• RECORDS SHOWN:
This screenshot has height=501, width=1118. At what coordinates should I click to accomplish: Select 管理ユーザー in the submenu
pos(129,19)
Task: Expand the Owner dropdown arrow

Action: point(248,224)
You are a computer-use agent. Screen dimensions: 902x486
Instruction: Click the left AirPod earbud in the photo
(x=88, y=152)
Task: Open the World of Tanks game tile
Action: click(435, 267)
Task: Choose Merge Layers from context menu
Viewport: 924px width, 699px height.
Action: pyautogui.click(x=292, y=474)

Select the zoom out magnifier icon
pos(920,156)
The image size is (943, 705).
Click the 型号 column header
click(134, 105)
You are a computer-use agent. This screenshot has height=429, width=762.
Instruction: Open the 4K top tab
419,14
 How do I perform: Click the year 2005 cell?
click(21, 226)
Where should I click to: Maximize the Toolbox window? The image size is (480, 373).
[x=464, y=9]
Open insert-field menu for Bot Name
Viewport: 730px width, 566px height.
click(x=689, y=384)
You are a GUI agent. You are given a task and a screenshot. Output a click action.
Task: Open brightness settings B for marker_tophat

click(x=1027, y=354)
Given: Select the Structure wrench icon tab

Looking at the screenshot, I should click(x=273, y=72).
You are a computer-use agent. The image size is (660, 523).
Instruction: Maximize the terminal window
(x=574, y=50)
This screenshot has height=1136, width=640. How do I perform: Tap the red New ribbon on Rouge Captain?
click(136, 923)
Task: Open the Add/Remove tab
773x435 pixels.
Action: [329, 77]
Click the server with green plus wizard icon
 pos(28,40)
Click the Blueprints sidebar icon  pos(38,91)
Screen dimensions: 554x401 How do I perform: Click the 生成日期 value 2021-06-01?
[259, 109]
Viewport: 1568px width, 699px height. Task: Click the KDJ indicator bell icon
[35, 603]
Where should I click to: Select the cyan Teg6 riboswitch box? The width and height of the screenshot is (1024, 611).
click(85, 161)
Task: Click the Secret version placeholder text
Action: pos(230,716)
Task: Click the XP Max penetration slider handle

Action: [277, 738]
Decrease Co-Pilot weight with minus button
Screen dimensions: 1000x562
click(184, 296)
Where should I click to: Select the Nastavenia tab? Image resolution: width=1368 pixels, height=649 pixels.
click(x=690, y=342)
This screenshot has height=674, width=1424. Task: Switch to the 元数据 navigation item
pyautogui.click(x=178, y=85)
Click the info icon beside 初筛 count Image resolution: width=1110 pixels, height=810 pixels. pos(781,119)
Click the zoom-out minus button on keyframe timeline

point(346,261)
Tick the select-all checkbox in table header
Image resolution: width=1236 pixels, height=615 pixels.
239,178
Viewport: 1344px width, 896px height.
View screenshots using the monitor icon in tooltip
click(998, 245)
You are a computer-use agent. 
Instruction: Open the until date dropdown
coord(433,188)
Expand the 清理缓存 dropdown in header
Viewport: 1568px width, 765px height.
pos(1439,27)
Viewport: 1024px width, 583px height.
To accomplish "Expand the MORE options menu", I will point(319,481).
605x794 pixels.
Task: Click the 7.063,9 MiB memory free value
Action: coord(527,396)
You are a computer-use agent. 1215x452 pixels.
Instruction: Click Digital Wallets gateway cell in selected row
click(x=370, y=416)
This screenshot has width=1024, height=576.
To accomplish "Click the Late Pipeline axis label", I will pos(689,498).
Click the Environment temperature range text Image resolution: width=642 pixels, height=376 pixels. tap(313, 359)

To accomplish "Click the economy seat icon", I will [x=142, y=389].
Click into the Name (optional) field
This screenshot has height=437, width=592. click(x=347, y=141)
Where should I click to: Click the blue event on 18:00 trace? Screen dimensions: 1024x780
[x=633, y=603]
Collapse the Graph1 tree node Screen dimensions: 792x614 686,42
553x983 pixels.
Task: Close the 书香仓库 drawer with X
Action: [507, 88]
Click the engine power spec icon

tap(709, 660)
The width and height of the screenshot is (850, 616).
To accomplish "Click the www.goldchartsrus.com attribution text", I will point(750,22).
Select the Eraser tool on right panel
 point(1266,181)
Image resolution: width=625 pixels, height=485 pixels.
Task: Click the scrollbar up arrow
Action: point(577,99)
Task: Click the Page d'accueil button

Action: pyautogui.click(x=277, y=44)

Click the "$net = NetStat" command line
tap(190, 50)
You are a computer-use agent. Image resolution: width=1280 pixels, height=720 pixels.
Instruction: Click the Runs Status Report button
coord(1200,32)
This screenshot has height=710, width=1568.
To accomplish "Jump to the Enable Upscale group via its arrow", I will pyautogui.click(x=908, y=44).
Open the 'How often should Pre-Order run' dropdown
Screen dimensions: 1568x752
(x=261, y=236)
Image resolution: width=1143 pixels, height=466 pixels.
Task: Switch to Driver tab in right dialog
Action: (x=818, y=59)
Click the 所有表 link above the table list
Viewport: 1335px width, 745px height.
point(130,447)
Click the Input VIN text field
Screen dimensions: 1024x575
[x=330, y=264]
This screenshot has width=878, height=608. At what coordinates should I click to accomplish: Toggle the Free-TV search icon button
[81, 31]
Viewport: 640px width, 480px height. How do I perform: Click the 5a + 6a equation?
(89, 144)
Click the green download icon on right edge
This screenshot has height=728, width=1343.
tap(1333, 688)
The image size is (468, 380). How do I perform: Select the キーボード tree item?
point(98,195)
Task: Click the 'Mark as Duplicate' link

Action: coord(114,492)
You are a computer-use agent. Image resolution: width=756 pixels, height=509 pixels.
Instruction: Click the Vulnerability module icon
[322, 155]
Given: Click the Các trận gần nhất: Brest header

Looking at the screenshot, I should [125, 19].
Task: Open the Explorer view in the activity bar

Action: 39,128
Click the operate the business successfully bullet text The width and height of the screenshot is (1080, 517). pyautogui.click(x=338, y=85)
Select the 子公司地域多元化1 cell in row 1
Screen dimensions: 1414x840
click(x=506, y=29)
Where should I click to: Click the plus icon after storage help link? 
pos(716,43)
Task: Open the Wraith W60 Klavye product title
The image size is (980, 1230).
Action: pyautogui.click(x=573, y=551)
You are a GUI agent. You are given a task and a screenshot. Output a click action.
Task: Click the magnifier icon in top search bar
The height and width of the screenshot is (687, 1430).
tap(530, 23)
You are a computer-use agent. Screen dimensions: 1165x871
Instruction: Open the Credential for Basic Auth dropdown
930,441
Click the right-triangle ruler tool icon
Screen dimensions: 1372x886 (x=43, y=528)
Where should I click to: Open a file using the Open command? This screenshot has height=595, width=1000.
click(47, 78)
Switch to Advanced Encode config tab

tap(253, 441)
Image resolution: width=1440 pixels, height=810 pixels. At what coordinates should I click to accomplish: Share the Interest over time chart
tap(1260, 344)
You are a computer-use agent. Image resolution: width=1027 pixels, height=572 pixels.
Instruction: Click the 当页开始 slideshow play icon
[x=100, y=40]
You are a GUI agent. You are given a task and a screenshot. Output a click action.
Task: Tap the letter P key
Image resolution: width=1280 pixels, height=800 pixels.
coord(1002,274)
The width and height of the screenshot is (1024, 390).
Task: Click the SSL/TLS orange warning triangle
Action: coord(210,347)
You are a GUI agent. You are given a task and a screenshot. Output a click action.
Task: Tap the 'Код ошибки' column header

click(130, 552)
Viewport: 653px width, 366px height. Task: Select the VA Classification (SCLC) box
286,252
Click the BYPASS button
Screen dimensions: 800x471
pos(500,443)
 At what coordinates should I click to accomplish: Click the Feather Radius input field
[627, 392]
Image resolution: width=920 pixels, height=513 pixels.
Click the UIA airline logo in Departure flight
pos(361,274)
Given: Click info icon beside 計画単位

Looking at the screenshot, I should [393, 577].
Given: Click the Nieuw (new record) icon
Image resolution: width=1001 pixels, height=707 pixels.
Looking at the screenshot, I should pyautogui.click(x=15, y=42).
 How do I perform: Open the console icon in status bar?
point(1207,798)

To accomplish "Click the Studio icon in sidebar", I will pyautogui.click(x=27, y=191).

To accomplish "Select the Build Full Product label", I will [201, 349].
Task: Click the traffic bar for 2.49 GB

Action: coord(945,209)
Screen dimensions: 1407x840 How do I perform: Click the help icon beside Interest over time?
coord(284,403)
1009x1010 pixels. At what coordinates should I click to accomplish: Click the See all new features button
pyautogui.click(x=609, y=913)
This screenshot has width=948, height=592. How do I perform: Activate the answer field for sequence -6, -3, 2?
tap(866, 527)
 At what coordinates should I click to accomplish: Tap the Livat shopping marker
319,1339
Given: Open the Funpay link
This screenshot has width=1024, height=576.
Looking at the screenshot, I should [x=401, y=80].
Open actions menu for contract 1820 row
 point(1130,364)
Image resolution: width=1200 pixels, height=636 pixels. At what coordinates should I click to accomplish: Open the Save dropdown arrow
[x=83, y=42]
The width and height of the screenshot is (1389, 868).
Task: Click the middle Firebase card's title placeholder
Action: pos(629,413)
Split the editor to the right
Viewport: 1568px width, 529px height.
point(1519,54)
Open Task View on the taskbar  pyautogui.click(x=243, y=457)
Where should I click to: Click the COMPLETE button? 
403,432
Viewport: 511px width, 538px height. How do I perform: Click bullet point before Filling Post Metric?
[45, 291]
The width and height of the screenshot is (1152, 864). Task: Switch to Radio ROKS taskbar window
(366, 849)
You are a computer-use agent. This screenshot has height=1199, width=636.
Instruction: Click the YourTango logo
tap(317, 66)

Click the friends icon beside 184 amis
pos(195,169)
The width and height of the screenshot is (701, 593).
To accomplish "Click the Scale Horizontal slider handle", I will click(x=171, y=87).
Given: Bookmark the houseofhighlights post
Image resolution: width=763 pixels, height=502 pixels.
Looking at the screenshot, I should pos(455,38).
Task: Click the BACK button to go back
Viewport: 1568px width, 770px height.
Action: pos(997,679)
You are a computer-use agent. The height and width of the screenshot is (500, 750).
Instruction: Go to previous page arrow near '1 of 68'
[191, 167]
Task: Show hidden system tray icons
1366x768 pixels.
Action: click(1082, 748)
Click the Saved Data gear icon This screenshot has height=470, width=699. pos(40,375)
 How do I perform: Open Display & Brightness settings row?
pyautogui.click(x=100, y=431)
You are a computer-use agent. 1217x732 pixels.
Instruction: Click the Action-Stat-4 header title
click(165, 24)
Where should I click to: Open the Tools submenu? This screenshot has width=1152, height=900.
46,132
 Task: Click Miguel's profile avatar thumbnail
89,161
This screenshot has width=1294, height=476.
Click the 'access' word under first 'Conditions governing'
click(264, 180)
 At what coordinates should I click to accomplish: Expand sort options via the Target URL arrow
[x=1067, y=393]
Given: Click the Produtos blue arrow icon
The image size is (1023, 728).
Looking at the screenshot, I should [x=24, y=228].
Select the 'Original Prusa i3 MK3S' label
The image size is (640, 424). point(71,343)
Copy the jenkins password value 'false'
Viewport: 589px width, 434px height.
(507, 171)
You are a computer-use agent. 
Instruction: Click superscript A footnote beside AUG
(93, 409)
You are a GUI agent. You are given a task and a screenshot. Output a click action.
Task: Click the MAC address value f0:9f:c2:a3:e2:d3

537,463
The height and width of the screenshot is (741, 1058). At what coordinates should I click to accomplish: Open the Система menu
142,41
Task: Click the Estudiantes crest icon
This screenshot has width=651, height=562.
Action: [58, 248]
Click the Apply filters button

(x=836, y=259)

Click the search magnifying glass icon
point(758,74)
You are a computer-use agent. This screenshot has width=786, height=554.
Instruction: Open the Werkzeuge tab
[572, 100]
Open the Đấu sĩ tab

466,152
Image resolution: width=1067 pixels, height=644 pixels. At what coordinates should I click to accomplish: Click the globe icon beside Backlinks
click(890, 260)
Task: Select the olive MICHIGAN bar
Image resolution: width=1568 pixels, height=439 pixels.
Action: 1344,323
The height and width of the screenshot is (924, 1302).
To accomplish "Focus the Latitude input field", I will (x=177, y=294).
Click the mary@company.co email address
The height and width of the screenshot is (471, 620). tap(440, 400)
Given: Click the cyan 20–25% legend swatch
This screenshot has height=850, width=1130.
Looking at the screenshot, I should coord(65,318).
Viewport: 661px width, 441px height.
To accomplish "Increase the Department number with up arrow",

• ACTIVITY:
Quote the data above from the line containing "Click the 型号 column header" to the line containing "Decrease Co-Pilot weight with minus button", inclusive, and stop.

• FINISHED EXERCISE:
Click the 型号 column header
click(134, 105)
You are a computer-use agent. This screenshot has height=429, width=762.
Instruction: Open the 4K top tab
419,14
 How do I perform: Click the year 2005 cell?
click(21, 226)
Where should I click to: Maximize the Toolbox window? The image size is (480, 373).
[x=464, y=9]
Open insert-field menu for Bot Name
Viewport: 730px width, 566px height.
click(x=689, y=384)
You are a GUI agent. You are given a task and a screenshot. Output a click action.
Task: Open brightness settings B for marker_tophat

click(x=1027, y=354)
Given: Select the Structure wrench icon tab

Looking at the screenshot, I should click(x=273, y=72).
You are a computer-use agent. The image size is (660, 523).
Instruction: Maximize the terminal window
(x=574, y=50)
This screenshot has height=1136, width=640. How do I perform: Tap the red New ribbon on Rouge Captain?
click(136, 923)
Task: Open the Add/Remove tab
773x435 pixels.
Action: [329, 77]
Click the server with green plus wizard icon
 pos(28,40)
Click the Blueprints sidebar icon  pos(38,91)
Screen dimensions: 554x401 How do I perform: Click the 生成日期 value 2021-06-01?
[259, 109]
Viewport: 1568px width, 699px height. Task: Click the KDJ indicator bell icon
[35, 603]
Where should I click to: Select the cyan Teg6 riboswitch box? The width and height of the screenshot is (1024, 611).
click(85, 161)
Task: Click the Secret version placeholder text
Action: pos(230,716)
Task: Click the XP Max penetration slider handle

Action: [277, 738]
Decrease Co-Pilot weight with minus button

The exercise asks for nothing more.